### Selected extract

-- -- --

# what does the slogan "accept no counterfeits" mean?



## duffman6988 (Sep 22, 2019)

just wondering thanks!


----------



## Hulla Baloo (Nov 25, 2017)

Don't take any wooden nickels. For paper money I think you need one of those pens...


----------



## treefork (Feb 1, 2010)

In the slingshot community it means to buy the original makers version and not the shameless copycat version .


----------



## Hulla Baloo (Nov 25, 2017)

...but just since 2009. In 2008 you could buy Wham-Us and Fist Rockets with impunity.


----------



## Henry the Hermit (Jun 2, 2010)

It means there is another Forum with a nearly identical name, which was founded by a former member of SSF who left in huff, and several others started by former members who weren't happy with the way this Forum works. This Forum has more members than all the imitators combined. So, don't be satisfied with a pale imitation of Slingshot Forum, stay with the original and best.

*This is my personal opinion, based on experience and observation, and does not necessarily reflect the opinion of management.


----------



## Ibojoe (Mar 13, 2016)

Well said Henry.


----------



## MakoPat (Mar 12, 2018)

Man, I been whittling all these wooden nickles...now nobody's gonna take 'em.

Hahaha...all the answers hand been questioned...I mean all the queations were answered.

I do have a favorite forum...

Right here at home.

Also new comer...don't confuse buying a knockoff frame with making one for yourself...makery is acceptable and even encouraged.

Welcome and glad your here.


----------

-- -- --

### Work task 1
From the forum thread, return the passage from "## Henry the" up to and including "opinion of management.".
### Work task 2
Answer these questions about the forum thread:
(a) According to treefork, what does the slogan mean in the slingshot community?
(b) Which two items does Hulla Baloo say could be bought with impunity in 2008?
(c) According to MakoPat, what is acceptable and even encouraged?

### Supplied material
-- -- --

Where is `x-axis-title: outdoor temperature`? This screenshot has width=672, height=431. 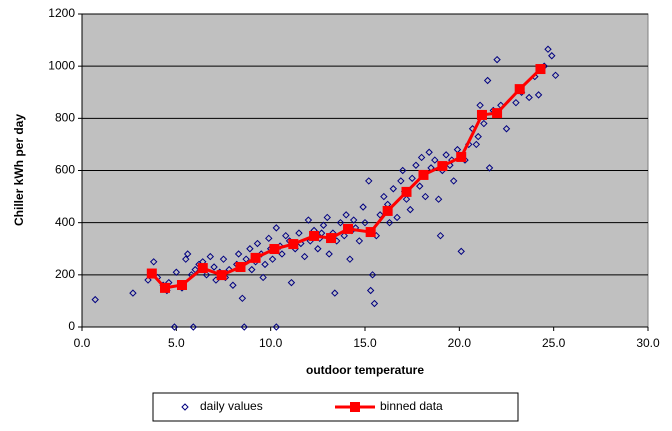 x-axis-title: outdoor temperature is located at coordinates (365, 370).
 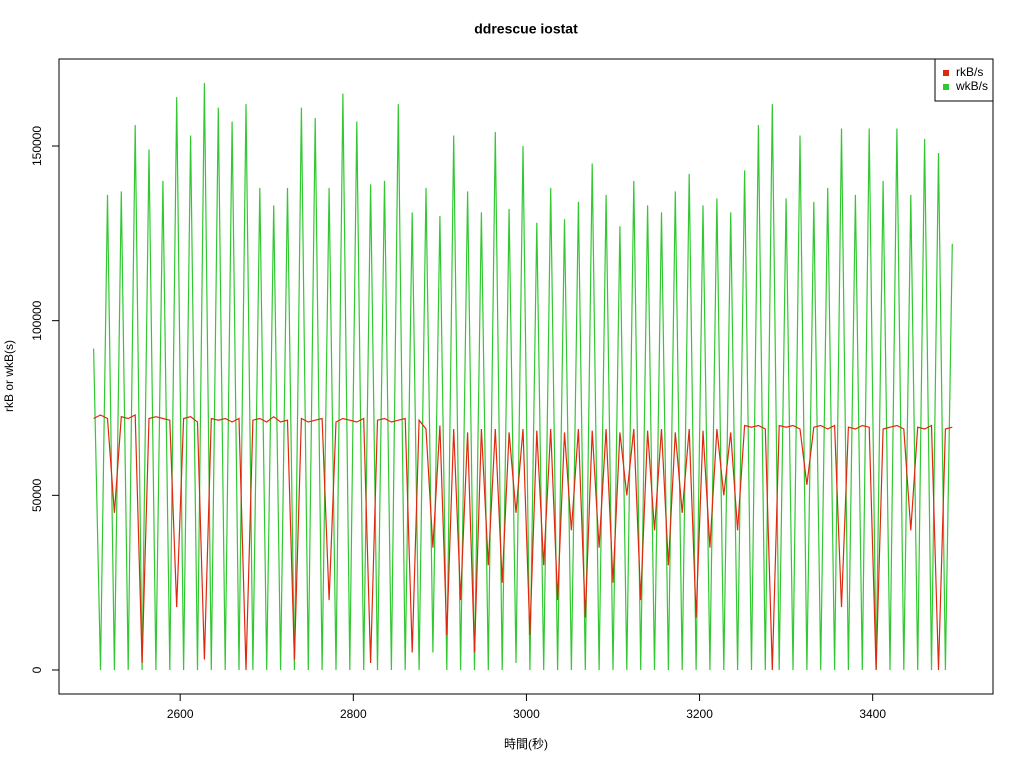 What do you see at coordinates (9, 376) in the screenshot?
I see `y-axis-label: rkB or wkB(s)` at bounding box center [9, 376].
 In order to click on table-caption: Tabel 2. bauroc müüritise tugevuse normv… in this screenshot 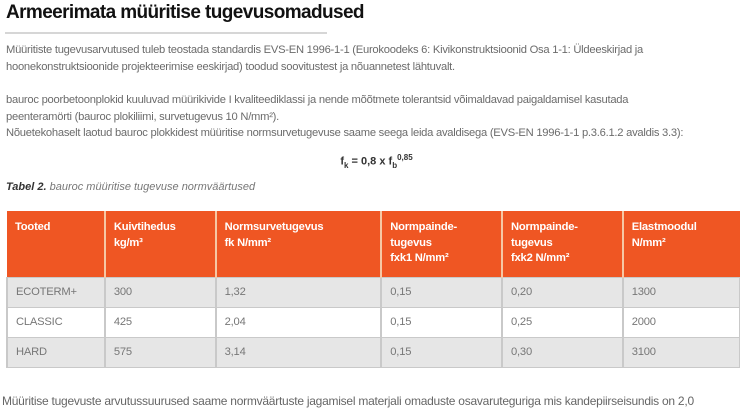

-- -- --

### Task result 1
## Henry the Hermit (Jun 2, 2010)

It means there is another Forum with a nearly identical name, which was founded by a former member of SSF who left in huff, and several others started by former members who weren't happy with the way this Forum works. This Forum has more members than all the imitators combined. So, don't be satisfied with a pale imitation of Slingshot Forum, stay with the original and best.

*This is my personal opinion, based on experience and observation, and does not necessarily reflect the opinion of management.

### Task result 2
(a) It means buying the original maker's version rather than the copycat version.
(b) Wham-Us and Fist Rockets.
(c) Making a frame for yourself, which MakoPat calls makery.